Mitos adalah gejala dari prasangka dan praduga karena belajar dari pengalaman masa lalu atau referensi dan literatur yang menuntun kita berspekulasi akan mengalami hal yang sama, dan karena itu menjadi halangan dan hambatan bagi kita untuk berpikir jernih atau mengalami atau membuktikan  sendiri hal-hal yang dimitoskan.
Berikut mitos-mitos itu:
1.     1) Semua Film Indonesia Jelek
Mitos ini mungkin sudah mulai luntur, tapi masih ada.
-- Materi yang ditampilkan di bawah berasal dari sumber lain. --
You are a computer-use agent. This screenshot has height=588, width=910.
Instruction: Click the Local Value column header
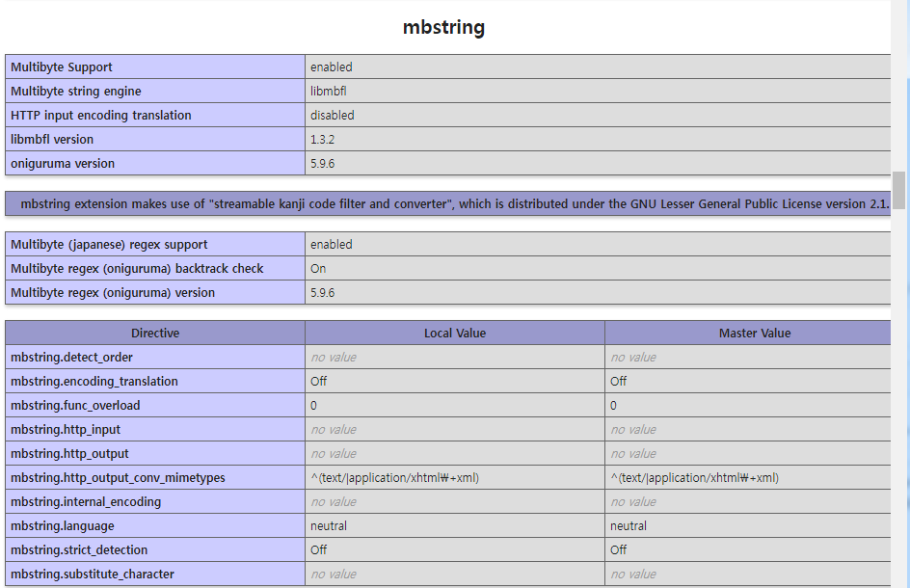pos(455,334)
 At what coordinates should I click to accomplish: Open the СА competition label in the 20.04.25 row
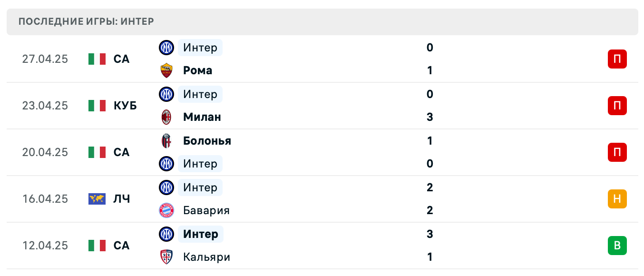[x=121, y=152]
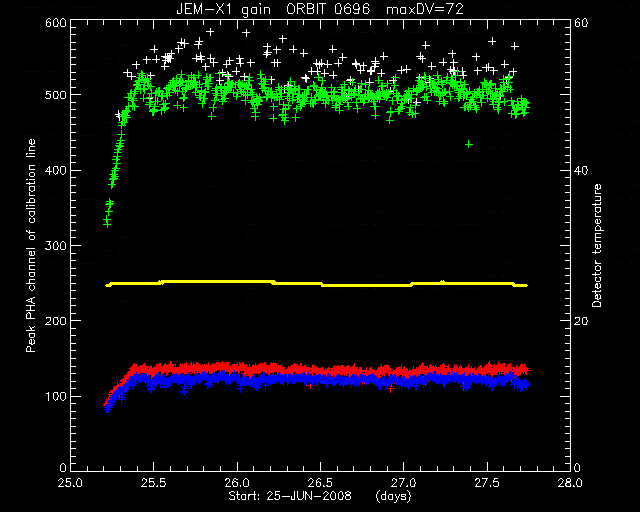
Task: Click the 600 tick label on left axis
Action: coord(56,22)
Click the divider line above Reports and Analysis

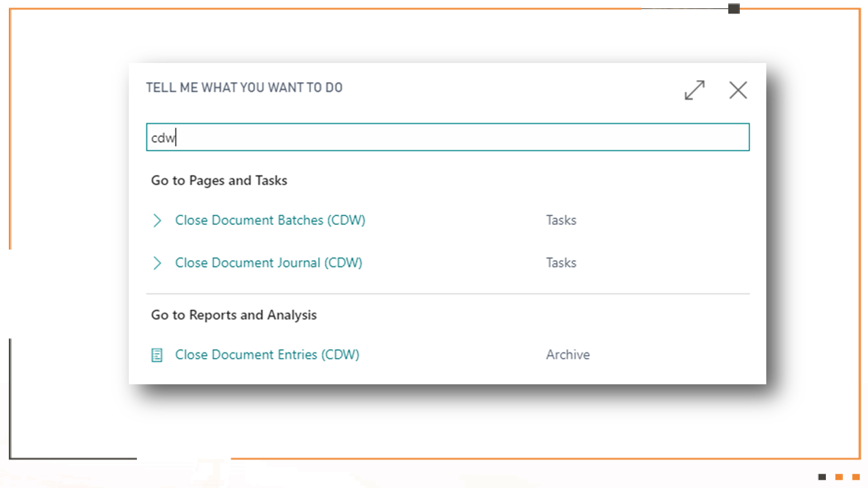pos(448,294)
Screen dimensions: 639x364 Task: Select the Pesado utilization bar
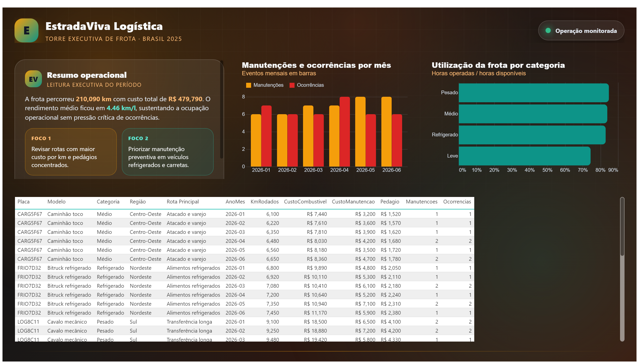pyautogui.click(x=533, y=93)
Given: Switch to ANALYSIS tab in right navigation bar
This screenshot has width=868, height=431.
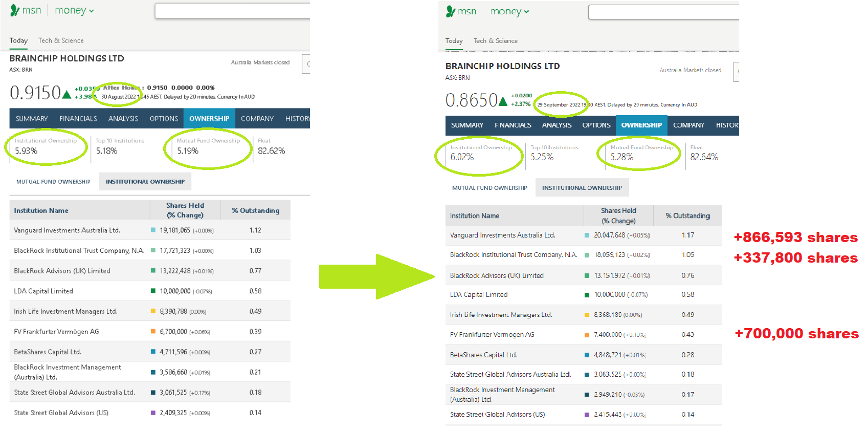Looking at the screenshot, I should click(x=557, y=125).
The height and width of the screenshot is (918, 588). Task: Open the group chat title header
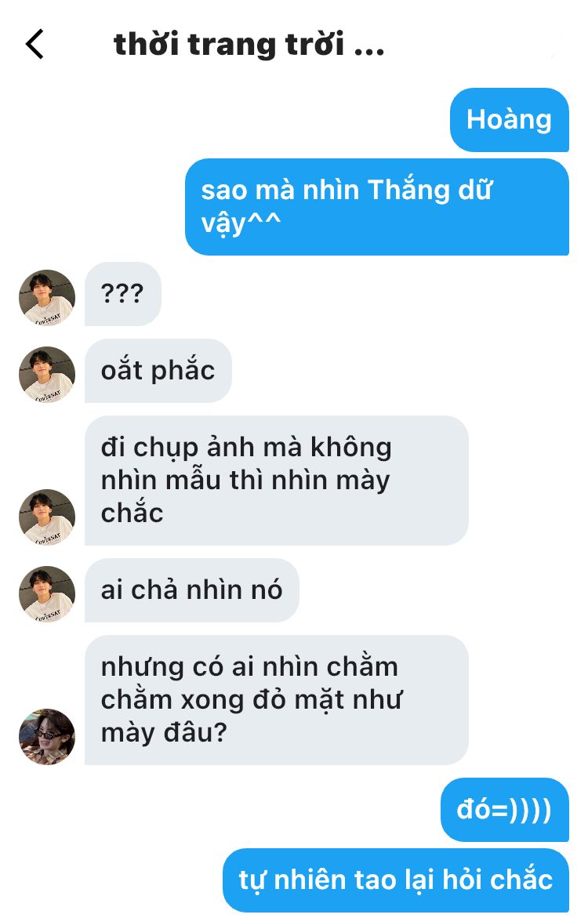pos(249,45)
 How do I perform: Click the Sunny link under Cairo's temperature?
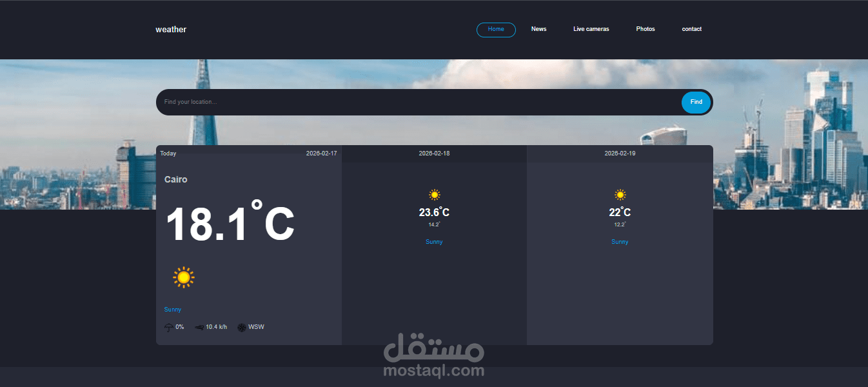pyautogui.click(x=172, y=310)
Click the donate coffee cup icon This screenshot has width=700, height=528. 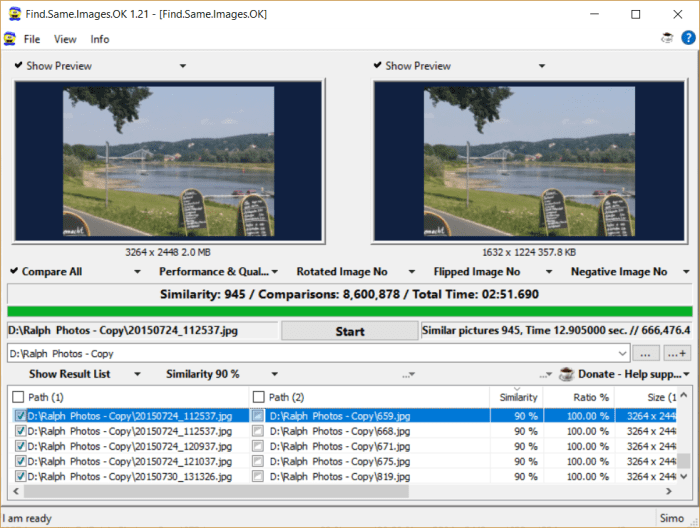[566, 374]
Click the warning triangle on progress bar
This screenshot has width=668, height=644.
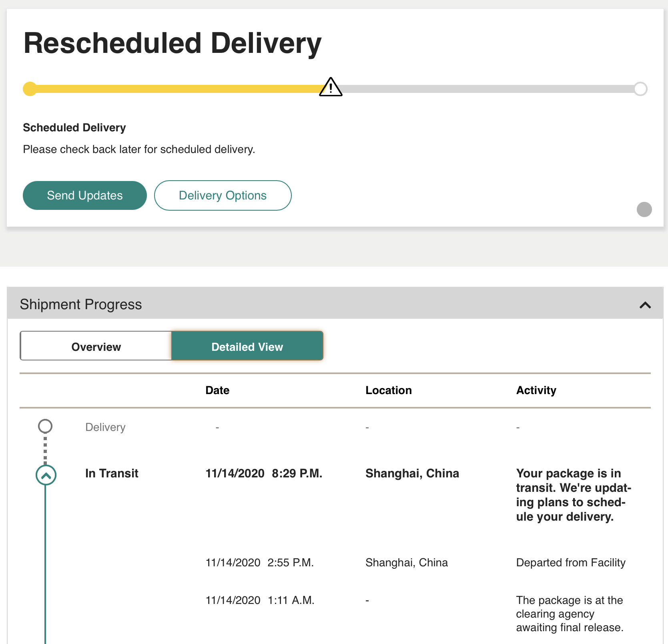(x=331, y=87)
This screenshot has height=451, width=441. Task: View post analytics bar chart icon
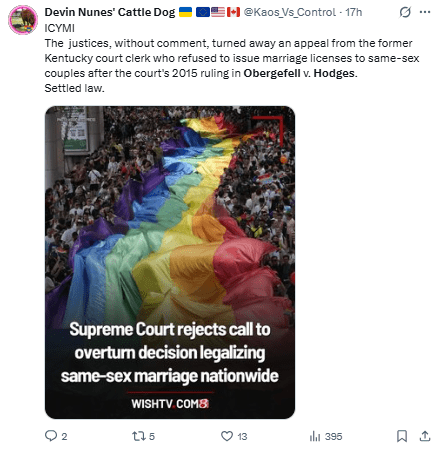coord(315,436)
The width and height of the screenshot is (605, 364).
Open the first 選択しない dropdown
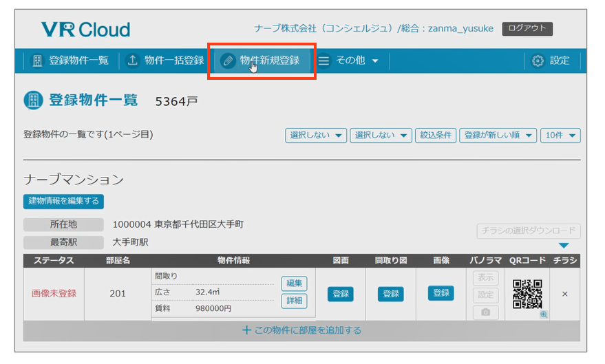pyautogui.click(x=316, y=136)
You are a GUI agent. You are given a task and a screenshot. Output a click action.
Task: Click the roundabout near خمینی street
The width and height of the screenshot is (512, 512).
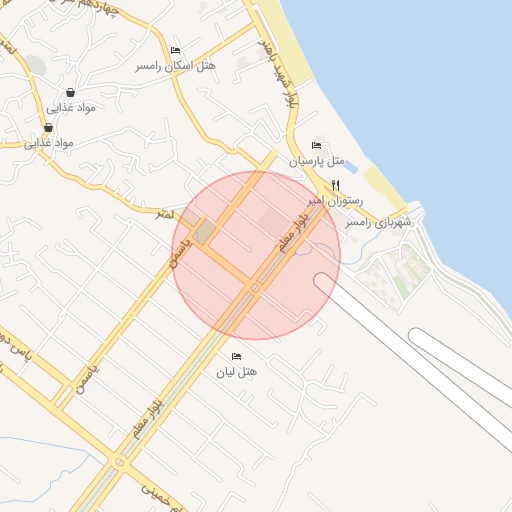(119, 462)
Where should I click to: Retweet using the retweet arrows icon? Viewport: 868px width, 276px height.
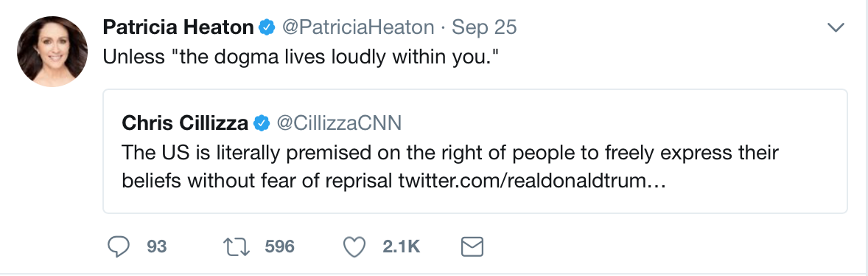[237, 246]
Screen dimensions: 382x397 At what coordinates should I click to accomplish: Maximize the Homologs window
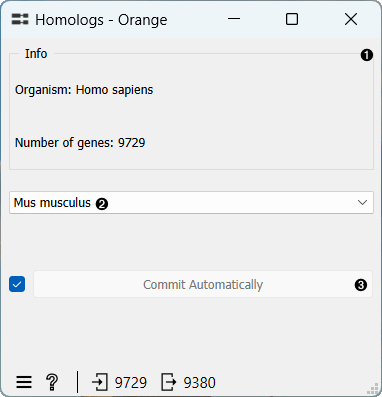tap(292, 19)
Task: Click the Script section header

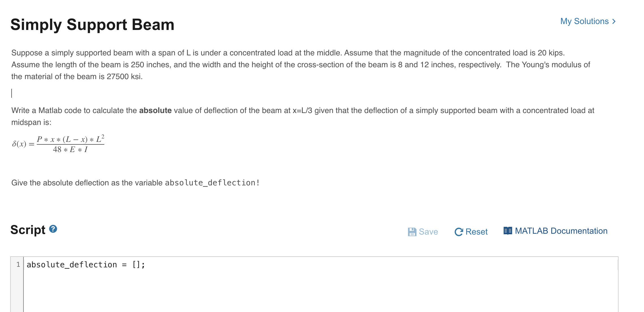Action: tap(28, 230)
Cukup banyak penonton film di Indonesia malas untuk menonton film nasional karena, di antaranya,  trauma dengan film Indonesia terakhir yang ditontonnya. Atau, merasa tertipu dengan ulasan wartawan dan kritikus film di media, yang ternyata tidak sesuai harapan dan seleranya. Masalahnya, para penonton sejenis ini tidak lagi mengecek atau meng-update pengetahuannya, sehingga beberapa di antara mereka sudah cukup lama tidak mengikuti berita perkembangan film Indonesia.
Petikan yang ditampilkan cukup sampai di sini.